Friday, 6 May 2011

How fair is football: Match fixer was working within a mile of Wembley

Individuals from SIX national football associations are being investigated after a convicted match-fixer was found operating from a base near Wembley Stadium.

Wilson Raj Perumal, from Singapore, has been probed by Interpol and FIFA over his ability to influence the results of international and club matches around the world over the past three years.

The Daily Telegraph reports Perumal, arrested in Finland in February, had been working within a mile of the “home of football” in London, where the Champions League final will take place between Barcelona and Manchester United on May 28.

Fifa’s head of security Chris Eaton, a former Interpol operative said: “England is the home of football and London is a global financial centre so it does not surprise me that the financial aspects of this activity lead to London.

“The threat from match-fixing to the integrity of the global game is significant.

“Interviews with those involved have told us that that fixers can spend upwards of $300,000 (£182,000) to stage a friendly international and they do that with the expectation of a significant profit margin. Our information is that we are talking about tens of millions of dollars in profit from each successful fix.”

In 2009, Perumal was named as having arranged a number of games played by Zimbabwe in south-east Asia, some of which the Zimbabwe FA believe were fixed.

He was also behind the international friendly between Bahrain and “Togo” last year when the African side lost 3-0... and turned out to be a band of disparate players rather than the Togan national squad (pictured above).

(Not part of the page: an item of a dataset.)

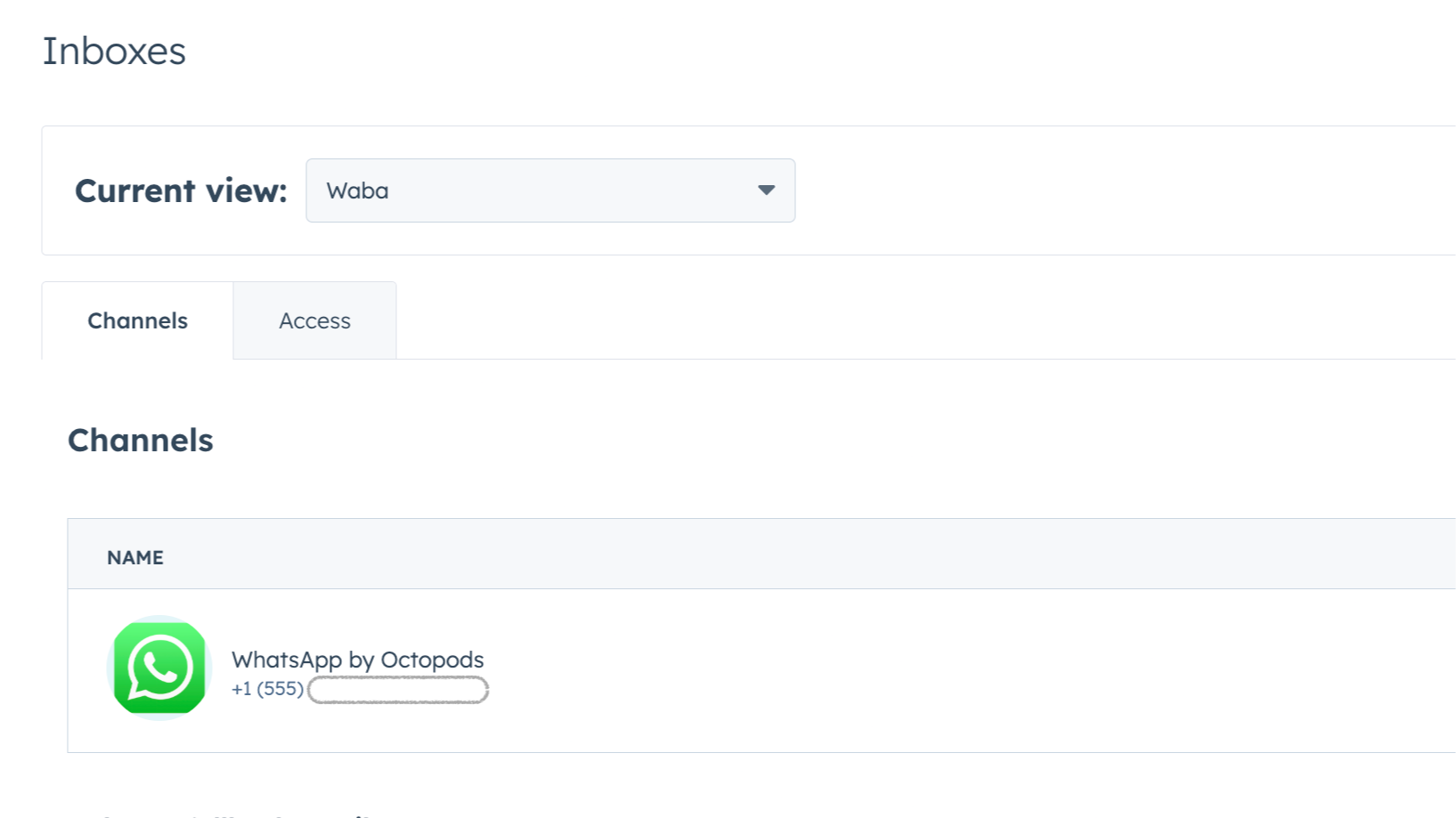
Task: Open the WhatsApp by Octopods channel
Action: point(357,660)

Perumal is currently on remand in Finland after being arrested on February 25. He was picked up by immigration officers but is now under investigation for his involvement in alleged match-fixing in the Finnish domestic league.

FIFA and Interpol are believed to have evidence casting doubt over the result of nearly 300 matches over the past three years with referees being influenced by payments of £6,000 (R66,000) with Perumal’s men then allegedly tipping off gamblers in the Asian betting syndicates.

The London base provides “cover for the flow of funds through legal and illegal channels” according to the Paul Kelso’s special report in the Telegraph yesterday.

The FIFA under-17 and under-20 World Cups, due to be held during the summer in central America, could both be influenced.

Eaton added: “We have admissions from those we are focusing on that they have been planning to target younger players at the under-17 and under-20 level.

“That is enough to make me concerned that we need to put preventative measures in place.”

The Fifa investigation centres on Raj Perumal, who until February operated from a flat in a new apartment block in the Wembley City development, within sight of the distinctive arch of the national stadium.

Perumal, convicted for match-fixing in 1995, has also been found guilty of “theft and violence” in Singapore – he fled there in July last year after he was sentenced to five years’ “corrective training” in jail for driving his car over a police officer.

He is being held in Finland on suspicion of bribing players to fix matches and in connection with an attempt to pay $300,000 to a Finnish club. Eleven players have been arrested and face charges.

Perumal’s flat, in the Quadrant Court development at Wembley, was raided by officers from the Metropolitan Police in March following a request from the Finnish police.

The flat was empty when police raided it. Chandra Ratna, an associate of Perumal, told The Daily Telegraph that he had been asked to clear the flat by Perumal and said that he had thrown its contents away.

Telephone records seized by Finnish police are understood to reveal that Perumal has a “wide network” of contacts in world football – including 60 listed contacts in the UK including current and former international players.

High on the list of suspicious games are two internationals held in the Turkish resort of Antalya.

All seven goals in the games between Bolivia and Latvia, and Estonia and Bulgaria, were penalties with betting patterns indicating a “fix”.

Six officials – three from Hungary and three from Bosnia - have been banned for life.

Both games were set up by Perumal’s compatriot, Anthony Santia Raj.

As Perumal languishes in Finland, Germany is preparing for sentencing in their largest ever match-fixing trial.

Ante Sapina, a Croatian jailed for bribing a German referee in 2006, is one of seven defendants charged with fixing 47 matches including games in several European leagues, the qualifying rounds of the Champions League and a World Cup qualifier.

He is expected to receive a sentence of around six years.